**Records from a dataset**
* * * * * * *
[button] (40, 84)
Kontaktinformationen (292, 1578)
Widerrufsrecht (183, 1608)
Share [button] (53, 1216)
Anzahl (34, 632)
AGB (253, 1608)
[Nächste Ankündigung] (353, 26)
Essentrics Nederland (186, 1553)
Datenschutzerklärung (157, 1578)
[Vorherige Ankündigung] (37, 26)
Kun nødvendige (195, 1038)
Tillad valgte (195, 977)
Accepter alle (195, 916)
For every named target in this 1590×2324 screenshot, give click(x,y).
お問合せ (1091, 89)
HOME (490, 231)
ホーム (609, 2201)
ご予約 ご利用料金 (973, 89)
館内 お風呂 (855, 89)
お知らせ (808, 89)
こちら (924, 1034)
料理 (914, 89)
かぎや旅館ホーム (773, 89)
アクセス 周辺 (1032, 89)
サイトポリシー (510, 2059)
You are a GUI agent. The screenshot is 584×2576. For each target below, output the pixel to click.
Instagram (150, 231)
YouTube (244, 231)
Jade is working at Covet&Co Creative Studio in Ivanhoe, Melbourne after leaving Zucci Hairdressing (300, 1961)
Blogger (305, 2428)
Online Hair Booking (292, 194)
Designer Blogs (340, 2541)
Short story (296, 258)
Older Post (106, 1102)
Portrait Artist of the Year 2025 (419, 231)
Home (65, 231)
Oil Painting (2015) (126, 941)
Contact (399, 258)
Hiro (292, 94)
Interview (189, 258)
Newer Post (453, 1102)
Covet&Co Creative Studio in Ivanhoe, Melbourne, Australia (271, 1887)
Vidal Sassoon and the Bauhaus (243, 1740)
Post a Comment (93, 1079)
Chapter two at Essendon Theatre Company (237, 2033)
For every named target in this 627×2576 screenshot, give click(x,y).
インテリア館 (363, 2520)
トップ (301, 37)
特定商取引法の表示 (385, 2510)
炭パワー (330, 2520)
* * * * * * *
**Work task**
Give back each line above exactly as written.

**Result of this exercise**
[button] (40, 84)
Kontaktinformationen (292, 1578)
Widerrufsrecht (183, 1608)
Share [button] (53, 1216)
Anzahl (34, 632)
AGB (253, 1608)
[Nächste Ankündigung] (353, 26)
Essentrics Nederland (186, 1553)
Datenschutzerklärung (157, 1578)
[Vorherige Ankündigung] (37, 26)
Kun nødvendige (195, 1038)
Tillad valgte (195, 977)
Accepter alle (195, 916)
For every named target in this 1590×2324 screenshot, give click(x,y).
お問合せ (1091, 89)
HOME (490, 231)
ホーム (609, 2201)
ご予約 ご利用料金 (973, 89)
館内 お風呂 (855, 89)
お知らせ (808, 89)
こちら (924, 1034)
料理 (914, 89)
かぎや旅館ホーム (773, 89)
アクセス 周辺 (1032, 89)
サイトポリシー (510, 2059)
You are a GUI agent. The screenshot is 584×2576. For each target below, output the pixel to click.
Instagram (150, 231)
YouTube (244, 231)
Jade is working at Covet&Co Creative Studio in Ivanhoe, Melbourne after leaving Zucci Hairdressing (300, 1961)
Blogger (305, 2428)
Online Hair Booking (292, 194)
Designer Blogs (340, 2541)
Short story (296, 258)
Older Post (106, 1102)
Portrait Artist of the Year 2025 (419, 231)
Home (65, 231)
Oil Painting (2015) (126, 941)
Contact (399, 258)
Hiro (292, 94)
Interview (189, 258)
Newer Post (453, 1102)
Covet&Co Creative Studio in Ivanhoe, Melbourne, Australia (271, 1887)
Vidal Sassoon and the Bauhaus (243, 1740)
Post a Comment (93, 1079)
Chapter two at Essendon Theatre Company (237, 2033)
For every named target in this 627×2576 screenshot, give click(x,y).
インテリア館 (363, 2520)
トップ (301, 37)
特定商取引法の表示 (385, 2510)
炭パワー (330, 2520)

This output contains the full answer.